[Top][All Lists]
[Date Prev][Date Next][Thread Prev][Thread Next][Date Index][Thread Index]
Re: [bug-recutils] Indexing plan
From: |
Jose E. Marchesi |
Subject: |
Re: [bug-recutils] Indexing plan |
Date: |
Wed, 09 May 2012 19:53:11 +0200 |
User-agent: |
Gnus/5.13 (Gnus v5.13) Emacs/24.0.92 (gnu/linux) |
Hi.
Some notes on your plan (which I generally like).
The design and implementation of indexing support could be split
into the following parts (each of them would also include tests and
documentation if it's user-visible):
- design index file structure
A single file would be used, with record descriptors in binary form
and several indices of various types.
This must probably be the first step. Given the structure and format of
recfiles, it is important to determine _what_ can be indexed. The data
structure to use for each index is an implementation detail at this
point.
- find the index file, using recfile metadata to check if it's up to
date
A combination of the last modified time and the size of the file will
probably be enough. But it must be a portable solution.

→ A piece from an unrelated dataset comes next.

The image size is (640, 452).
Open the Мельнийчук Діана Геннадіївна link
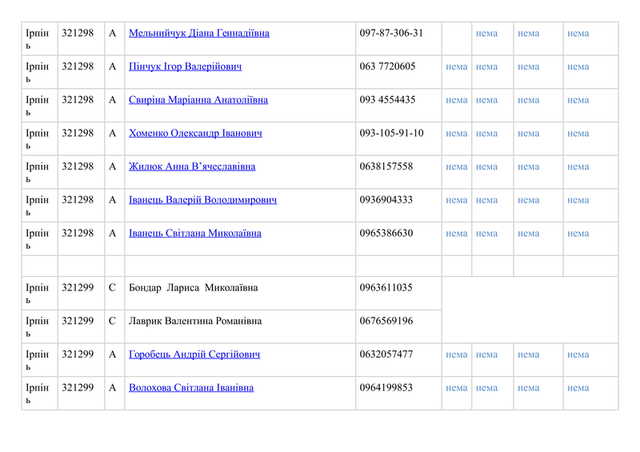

- delay reading the recfile
If indices are found, do it on first operation requiring whole rsets
or not being doable with the indices found.

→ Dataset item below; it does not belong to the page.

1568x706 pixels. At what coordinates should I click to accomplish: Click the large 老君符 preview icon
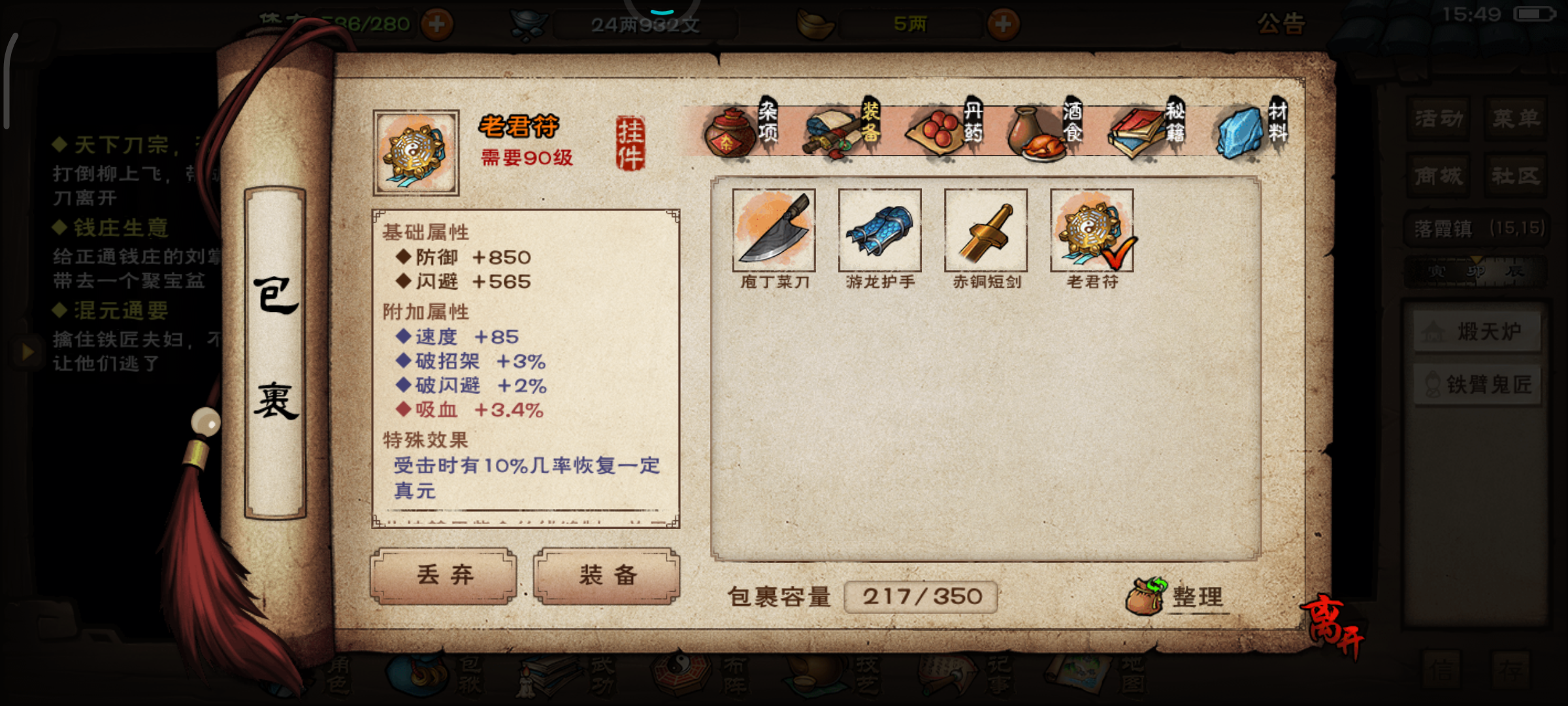click(416, 153)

Sorry, I don't understand. Do what?
- API for building indices and a recfix command to use it
- API for parsing indices
Maybe support a textual serialization of an index file for debugging
and tests.
Those APIs can go into librec, maybe under the rec_idx_* namespace.
The above parts could be done without indexing of records. There will
be other uses for indexing rset descriptors and maybe their offsets in
the file, so this can be used to test the above parts before choosing
record index data structures.
I like the approach of first supporting the indexing of rsets, and then
to figure out what to do for indexing records.
- design and implement tree-based index of value of a specific field
-> record mapping
Could use a memory-mapped btree with offline build and search
operations.
A new record descriptor field would be added to specify which fields
(or tuples of fields) to index using a specific index type.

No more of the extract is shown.